Apart from the pictures, every part of the records below gets retyped exactly.

══════════

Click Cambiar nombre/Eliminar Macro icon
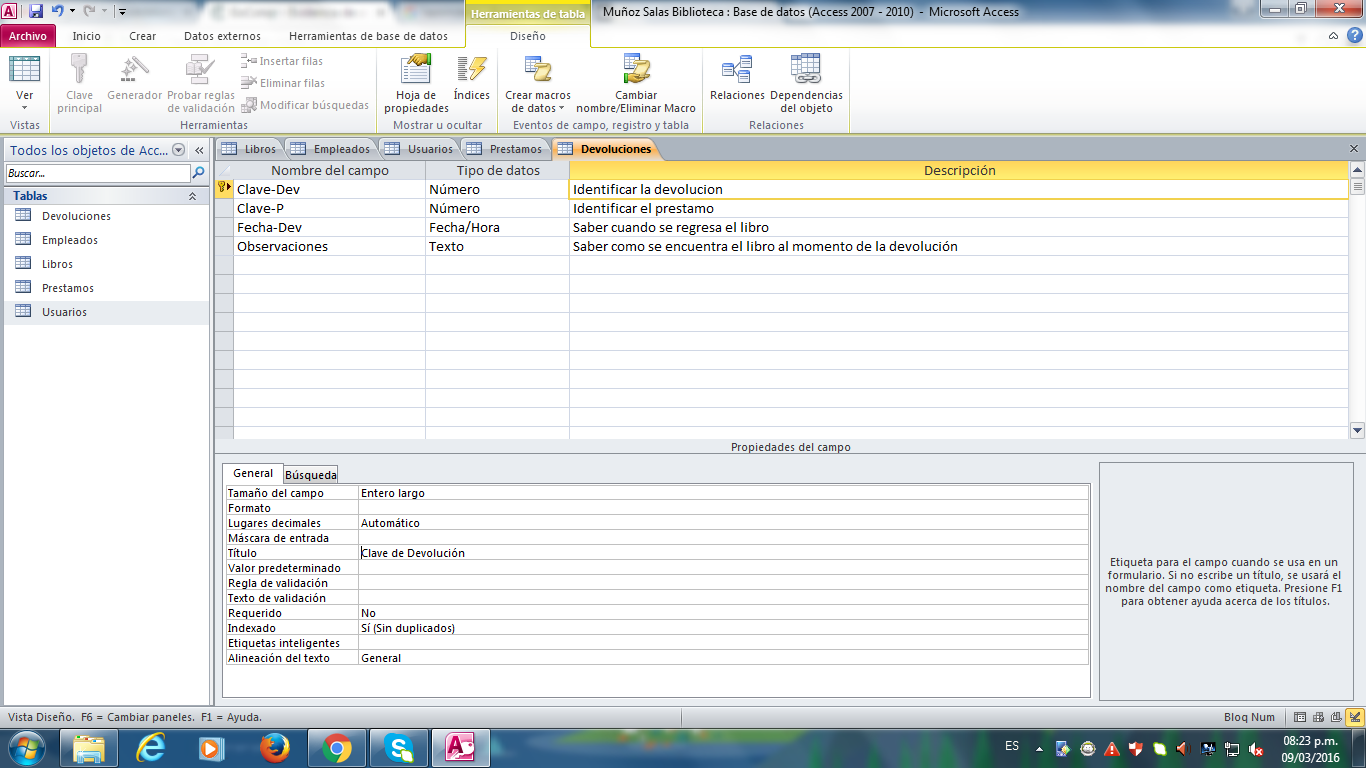Screen dimensions: 1366x768 point(636,70)
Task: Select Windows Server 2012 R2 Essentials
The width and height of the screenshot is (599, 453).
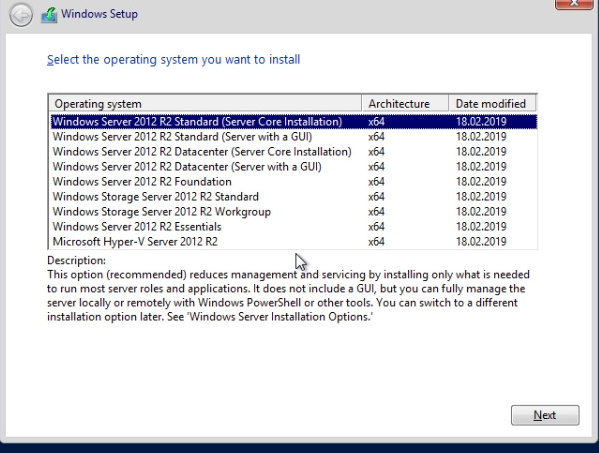Action: (x=293, y=226)
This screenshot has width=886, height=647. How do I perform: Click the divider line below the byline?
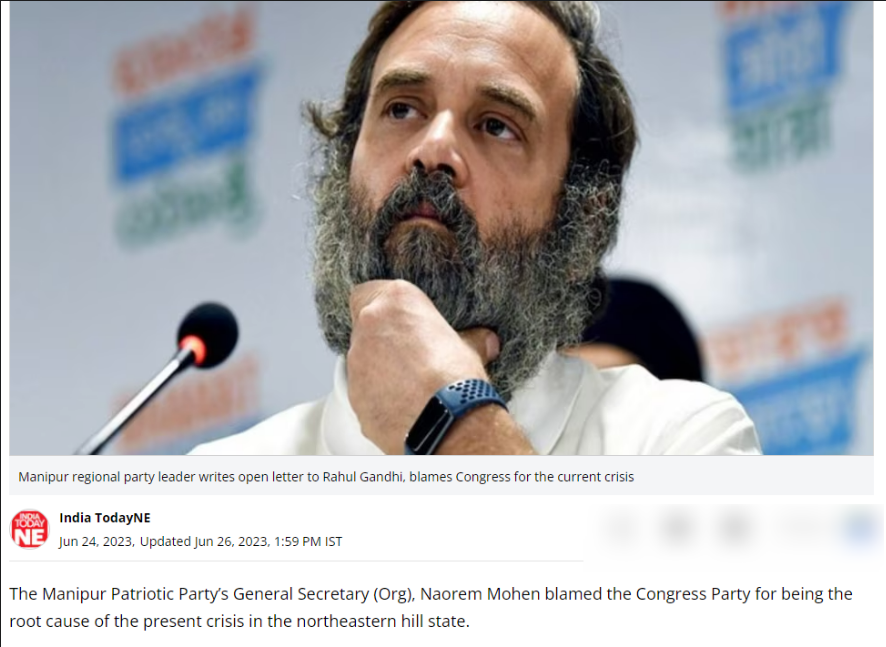click(x=296, y=561)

══════════

* TASK SOLUTION:
Click Cambiar nombre/Eliminar Macro icon
Screen dimensions: 1366x768 point(636,70)
Task: Select Windows Server 2012 R2 Essentials
The width and height of the screenshot is (599, 453).
Action: (x=293, y=226)
This screenshot has width=886, height=647. How do I perform: Click the divider line below the byline?
click(x=296, y=561)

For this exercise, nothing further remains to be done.